Thursday, August 25, 2011

Jalapeno Popper Recipe

Today I made jalapeno poppers straight from my garden.  They were crazy spicy!  So watch out when you eat these.  Below is the recipe and pictures.  Let me know if yours are less spicy...


6 jalapenos, halved, seeds and ribs removed
4oz. Velveeta cheese
1/2 a package light cream cheese
1/4 an onion, finely chopped
1/2c flour (white or whole wheat)
3 large egg whites
Cumin and smoked paprika to taste (optional)

Jalapeno Plant and Pickings

Place jalapeno's in water and boil (about 15 minutes) until a little wrinkly.  Then pour out water into a colander to catch the jalapeno's.  Place jalapeno's in Ziploc baggie and seal for about 10 minutes.

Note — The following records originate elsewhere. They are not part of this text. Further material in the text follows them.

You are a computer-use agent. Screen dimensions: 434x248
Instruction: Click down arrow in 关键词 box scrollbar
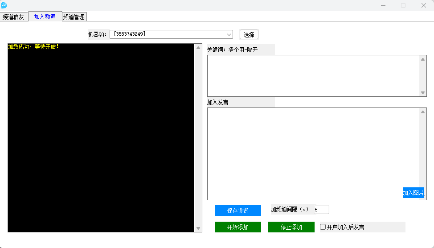pyautogui.click(x=423, y=93)
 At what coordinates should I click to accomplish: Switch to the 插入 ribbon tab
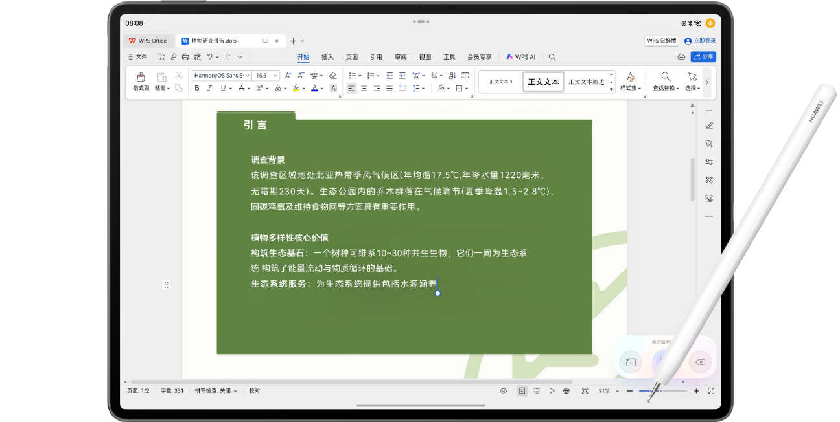(x=327, y=57)
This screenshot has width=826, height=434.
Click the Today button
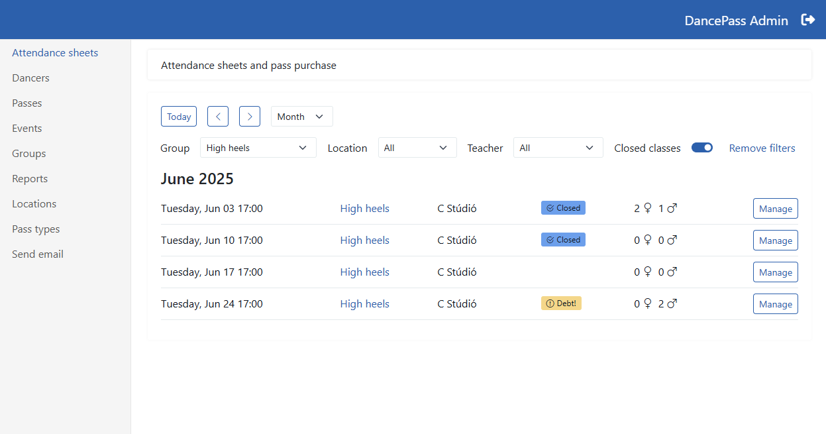[x=178, y=116]
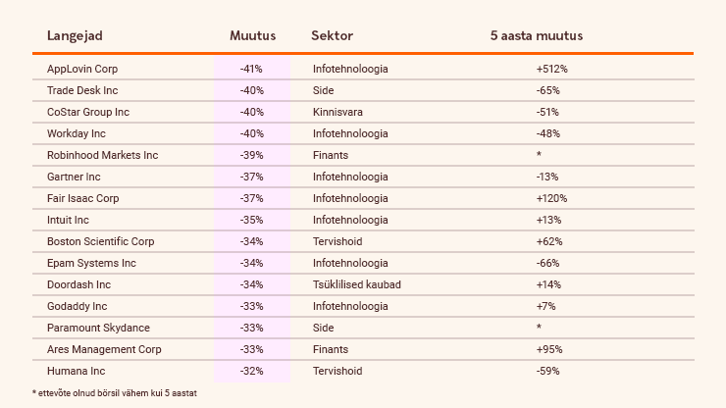Click Humana Inc in the last row
726x408 pixels.
[x=74, y=371]
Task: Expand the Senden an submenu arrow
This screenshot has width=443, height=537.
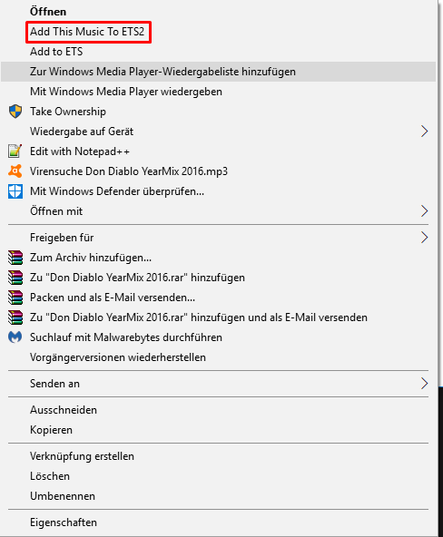Action: 424,384
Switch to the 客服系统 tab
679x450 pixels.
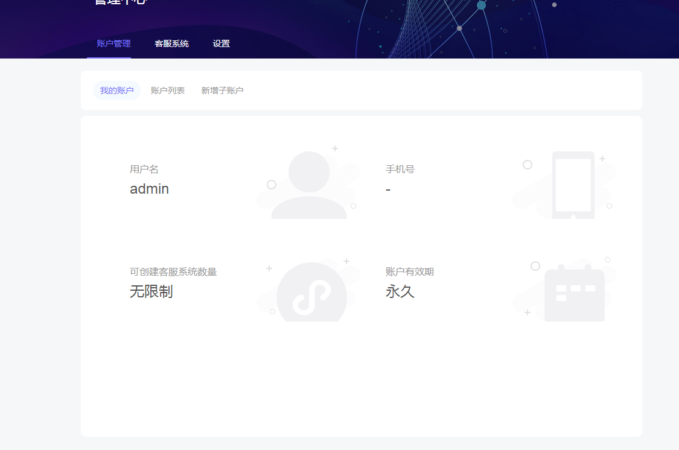coord(171,43)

Next...

Put Velveeta and cream cheese in a microwave safe bowl and heat in microwave  until warm (my old microwave = 30 seconds; your microwave probably about 10-15 seconds).  Mix together and add finely chopped onions.  After that...

Peel jalapeno's skin off (better for breading) then cut in half--the long way-- and take out all the seeds and ribs (this is important to reduce spiciness!!).  Then in one bowl whisk egg whites until a little frothy.  And, in a separate bowl mix flour, and cumin & smoked paprika (optional) or seasoning salt (optional).   Finally...

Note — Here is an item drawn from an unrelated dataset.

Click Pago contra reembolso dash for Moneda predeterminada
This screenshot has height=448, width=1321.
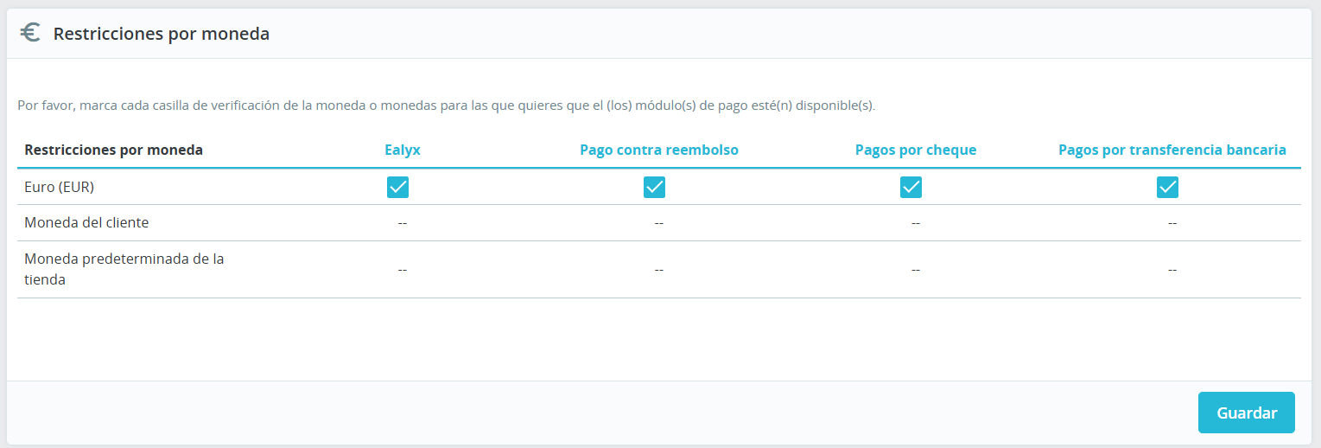(658, 270)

Fill each half with cheese (might need to warm the cheese mixture slightly for maneuverability).  Then put each half together, putting each "whole" jalapeno into the flour mixture for "safe cheese keeping" after every whole.  Then roll or toss flour (carefully) all over the jalapeno & throw (carefully) in egg mixture.  Then put back in flour, coat it with flour all over again, and then put into frying pan of vegtable oil and cook until golden (or bake in oven at 420 degrees for about 20 minutes--no oil involved, except non-stick cooking spray--for a healthier popper).

Let me know if you try this recipe and if if came out spicy or not, okay?...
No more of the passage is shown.